Designing in reasonable Factors of Safety is obviously necessary, but designing in simple field repair options for the expected modes of failure is an important point that few seem to grasp. Where a simple fix for a failure mode can not be made the particular Factor of Safety should be increased. It is far better to put the work and effort into the design and fabrication up front so that field repairs, generally and if necessary, are simple procedures. If all of the parts are designed and built such that there are no failure modes the suspension will be excessively heavy and the trailer will be an ungainly poor choice. Tempering that temptation with reasonable fatigue service life expectations is also important to the design cycle. If you hit it *just* right the wear parts wear out at a rate that allows early detection so that field repairs are only the result of the part that slipped through the mfg's QA/QC system undetected.
 
you have to admit that the baseline trailer was ill-equipped to be taken where it was
No argument. It was on a pavement road.

For the record my own vehicle has two beam axles and all leaf springs, and is one of the best 4WDs ever made. But that bears no relation to a towed trailer that weighs a quarter as much. Leaf-sprung trailers are built down to a price, end of story, as far as I have seen. That definitely means they have their place, but if cost is not the primary concern, there are better-designed options.
 

JeepDork

Adventurer
= that bears no relation to a towed trailer that weighs a quarter as much.

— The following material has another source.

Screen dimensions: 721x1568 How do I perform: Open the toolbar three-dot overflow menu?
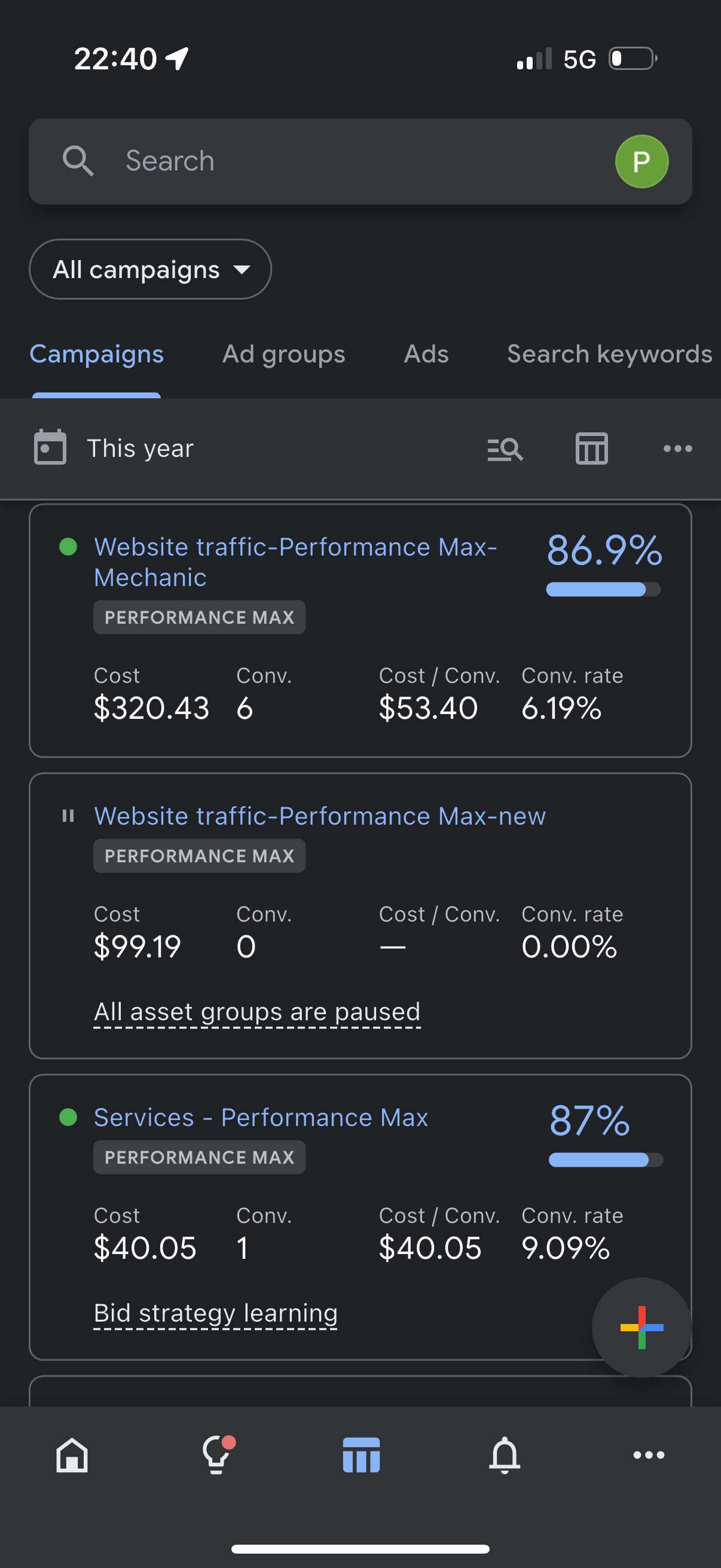coord(677,449)
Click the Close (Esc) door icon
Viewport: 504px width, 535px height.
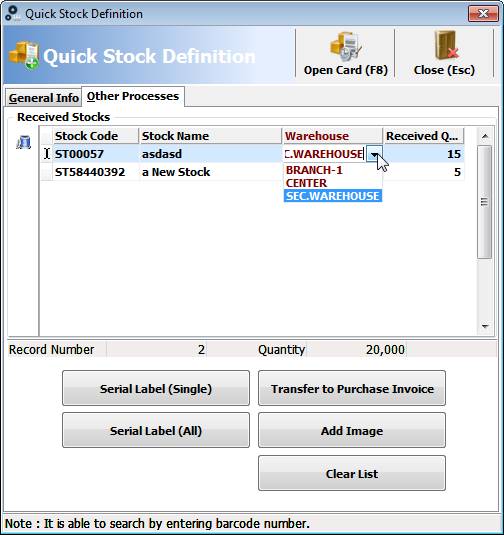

Leaf-sprung trailers are built down to a price, end of story, as far as I have seen. That definitely means they have their place, but if cost is not the primary concern, there are better-designed options.

Yes I agree, completely.
 
There is a gentleman who I have wheeled with that has a trailer he tows offroad and on the highway. At first he used standard trailer leaf springs and the results were obvious, broken beer bottles in the cooler and an unacceptable ride for the items in the trailer. The next year he did a triangulated 4-link, left the axle solid but upgraded to an 8 lug 5200lb axle, and put some airbags plus shocks on. This trailer has now been over some of the hardest trails in Arizona and all beer bottles are completely in tact. Independent suspension on a trailer is not required to have a smooth riding yet extreme trailer. That being said an independent suspension trailer is cool and has its merits. No this is not my truck, but it is proof that you can do it with a straight trailer axle.

4-link06.jpg


airbag1.jpg


http://www.piratepathy.com/AZ_IX/reddog/slides/P1010115.html
 

merlin44

New member
Seems like that would be easy to fix in the field. Maybe even a spare arm or two stored inside.
No panhard rod on this one? Does the axle want to wander back and forth any?

Looks like a very clean installation.

Just checked out the pics with the Blazer pulling it. My favorite is old Blazers. The trailer seems to work really good and follow well.

Need seatbelts on the trailer, though.